■ What to work on
Starting with the line that contains "coordinates (1274, 682)." and going through the line that contains "coordinates (482, 312).", set out those lines from the items below as a numbered list. Include both end lines, skip any blank lines, and list nothing else.

■ Listing

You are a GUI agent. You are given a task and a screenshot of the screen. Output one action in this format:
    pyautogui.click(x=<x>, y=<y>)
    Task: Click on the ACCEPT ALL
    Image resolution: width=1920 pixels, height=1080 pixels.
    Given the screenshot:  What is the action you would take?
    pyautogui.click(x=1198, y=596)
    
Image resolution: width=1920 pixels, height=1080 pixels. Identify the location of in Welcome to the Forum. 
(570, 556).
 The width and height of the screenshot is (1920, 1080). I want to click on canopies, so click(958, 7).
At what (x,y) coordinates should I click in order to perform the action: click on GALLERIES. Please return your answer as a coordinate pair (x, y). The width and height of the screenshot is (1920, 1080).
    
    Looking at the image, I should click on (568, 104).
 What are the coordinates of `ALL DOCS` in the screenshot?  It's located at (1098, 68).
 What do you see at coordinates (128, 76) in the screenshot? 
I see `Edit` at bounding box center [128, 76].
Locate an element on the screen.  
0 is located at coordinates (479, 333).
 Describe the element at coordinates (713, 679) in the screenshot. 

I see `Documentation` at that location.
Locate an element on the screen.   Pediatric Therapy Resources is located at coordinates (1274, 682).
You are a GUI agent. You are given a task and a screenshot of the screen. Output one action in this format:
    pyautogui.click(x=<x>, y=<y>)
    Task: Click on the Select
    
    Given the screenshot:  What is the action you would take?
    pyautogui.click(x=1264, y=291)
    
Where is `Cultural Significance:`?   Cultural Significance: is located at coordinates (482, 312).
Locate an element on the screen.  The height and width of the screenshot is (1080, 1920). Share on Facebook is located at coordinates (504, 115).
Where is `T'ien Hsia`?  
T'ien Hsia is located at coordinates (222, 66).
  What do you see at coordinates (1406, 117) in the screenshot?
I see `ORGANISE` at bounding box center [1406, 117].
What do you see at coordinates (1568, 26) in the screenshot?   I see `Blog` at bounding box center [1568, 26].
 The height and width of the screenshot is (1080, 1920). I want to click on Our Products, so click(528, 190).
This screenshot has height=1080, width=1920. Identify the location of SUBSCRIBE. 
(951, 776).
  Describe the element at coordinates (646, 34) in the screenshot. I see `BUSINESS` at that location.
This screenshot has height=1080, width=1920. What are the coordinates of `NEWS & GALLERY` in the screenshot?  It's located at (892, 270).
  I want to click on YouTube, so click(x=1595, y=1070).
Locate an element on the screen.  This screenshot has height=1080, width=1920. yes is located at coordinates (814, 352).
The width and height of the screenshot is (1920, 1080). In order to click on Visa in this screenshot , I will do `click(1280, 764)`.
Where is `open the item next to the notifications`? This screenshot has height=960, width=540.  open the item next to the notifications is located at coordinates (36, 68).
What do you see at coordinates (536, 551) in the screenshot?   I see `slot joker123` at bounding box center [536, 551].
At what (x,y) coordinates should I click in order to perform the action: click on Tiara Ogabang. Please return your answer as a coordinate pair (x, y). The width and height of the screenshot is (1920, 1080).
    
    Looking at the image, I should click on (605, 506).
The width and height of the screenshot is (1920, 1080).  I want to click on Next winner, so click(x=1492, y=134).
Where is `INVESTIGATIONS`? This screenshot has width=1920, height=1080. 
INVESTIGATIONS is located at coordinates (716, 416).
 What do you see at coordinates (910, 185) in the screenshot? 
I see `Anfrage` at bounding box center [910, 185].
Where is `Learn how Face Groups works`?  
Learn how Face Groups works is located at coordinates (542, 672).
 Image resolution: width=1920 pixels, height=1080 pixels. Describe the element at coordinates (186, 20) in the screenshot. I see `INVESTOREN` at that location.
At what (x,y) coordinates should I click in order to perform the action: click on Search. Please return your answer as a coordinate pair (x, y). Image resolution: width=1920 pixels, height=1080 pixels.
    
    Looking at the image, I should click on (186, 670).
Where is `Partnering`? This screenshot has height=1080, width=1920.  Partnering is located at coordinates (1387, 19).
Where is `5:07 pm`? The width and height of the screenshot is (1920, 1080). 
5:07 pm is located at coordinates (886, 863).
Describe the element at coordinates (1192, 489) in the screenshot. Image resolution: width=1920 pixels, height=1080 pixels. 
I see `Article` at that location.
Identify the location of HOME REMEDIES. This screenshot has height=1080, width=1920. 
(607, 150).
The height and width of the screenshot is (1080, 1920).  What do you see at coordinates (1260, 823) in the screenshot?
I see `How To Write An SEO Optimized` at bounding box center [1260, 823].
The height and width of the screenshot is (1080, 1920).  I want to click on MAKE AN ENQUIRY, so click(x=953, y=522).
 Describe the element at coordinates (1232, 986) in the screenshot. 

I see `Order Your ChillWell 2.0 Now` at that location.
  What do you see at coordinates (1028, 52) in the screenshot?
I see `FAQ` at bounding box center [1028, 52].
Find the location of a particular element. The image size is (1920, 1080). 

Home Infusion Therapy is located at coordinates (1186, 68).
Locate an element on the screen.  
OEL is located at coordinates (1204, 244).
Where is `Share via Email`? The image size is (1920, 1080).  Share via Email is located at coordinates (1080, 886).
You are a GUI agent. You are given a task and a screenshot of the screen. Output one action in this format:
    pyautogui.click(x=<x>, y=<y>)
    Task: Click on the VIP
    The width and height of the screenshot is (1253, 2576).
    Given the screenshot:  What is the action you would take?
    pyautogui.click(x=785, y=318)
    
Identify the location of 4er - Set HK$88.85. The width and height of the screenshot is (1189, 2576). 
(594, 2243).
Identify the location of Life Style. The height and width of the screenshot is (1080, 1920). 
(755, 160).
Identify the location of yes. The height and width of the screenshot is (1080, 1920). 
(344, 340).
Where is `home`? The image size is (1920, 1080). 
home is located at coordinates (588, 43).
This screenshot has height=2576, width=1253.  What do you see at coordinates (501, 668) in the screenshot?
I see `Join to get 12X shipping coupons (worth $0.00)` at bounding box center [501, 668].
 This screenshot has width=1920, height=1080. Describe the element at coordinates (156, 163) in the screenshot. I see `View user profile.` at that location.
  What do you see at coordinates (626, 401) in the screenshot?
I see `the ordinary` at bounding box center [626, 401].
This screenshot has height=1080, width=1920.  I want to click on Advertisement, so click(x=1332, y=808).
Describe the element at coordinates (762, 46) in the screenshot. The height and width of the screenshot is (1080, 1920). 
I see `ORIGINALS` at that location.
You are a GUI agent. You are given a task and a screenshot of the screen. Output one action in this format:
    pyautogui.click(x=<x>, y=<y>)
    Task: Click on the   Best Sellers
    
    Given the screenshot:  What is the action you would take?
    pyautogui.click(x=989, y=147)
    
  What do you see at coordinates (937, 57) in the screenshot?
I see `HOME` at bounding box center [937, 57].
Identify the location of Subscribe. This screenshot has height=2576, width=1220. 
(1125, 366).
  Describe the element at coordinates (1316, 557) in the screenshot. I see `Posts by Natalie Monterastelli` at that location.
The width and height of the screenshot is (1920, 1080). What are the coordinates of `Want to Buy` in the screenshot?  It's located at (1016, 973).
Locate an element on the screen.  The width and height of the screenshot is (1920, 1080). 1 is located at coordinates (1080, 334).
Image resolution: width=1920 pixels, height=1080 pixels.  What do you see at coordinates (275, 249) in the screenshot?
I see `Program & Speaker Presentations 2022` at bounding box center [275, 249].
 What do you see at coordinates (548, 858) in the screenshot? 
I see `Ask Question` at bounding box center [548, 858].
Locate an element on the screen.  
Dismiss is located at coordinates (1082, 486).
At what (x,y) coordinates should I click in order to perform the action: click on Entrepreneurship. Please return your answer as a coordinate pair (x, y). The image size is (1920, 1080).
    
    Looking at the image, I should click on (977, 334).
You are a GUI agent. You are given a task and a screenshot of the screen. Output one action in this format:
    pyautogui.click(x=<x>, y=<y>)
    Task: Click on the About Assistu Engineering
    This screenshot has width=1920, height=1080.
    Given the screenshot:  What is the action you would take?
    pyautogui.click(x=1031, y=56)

■ Exercise solution
1. Locate an element on the screen.   Pediatric Therapy Resources is located at coordinates (1274, 682).
2. You are a GUI agent. You are given a task and a screenshot of the screen. Output one action in this format:
3.     pyautogui.click(x=<x>, y=<y>)
4.     Task: Click on the Select
5.     Given the screenshot:  What is the action you would take?
6.     pyautogui.click(x=1264, y=291)
7. Where is `Cultural Significance:`?   Cultural Significance: is located at coordinates (482, 312).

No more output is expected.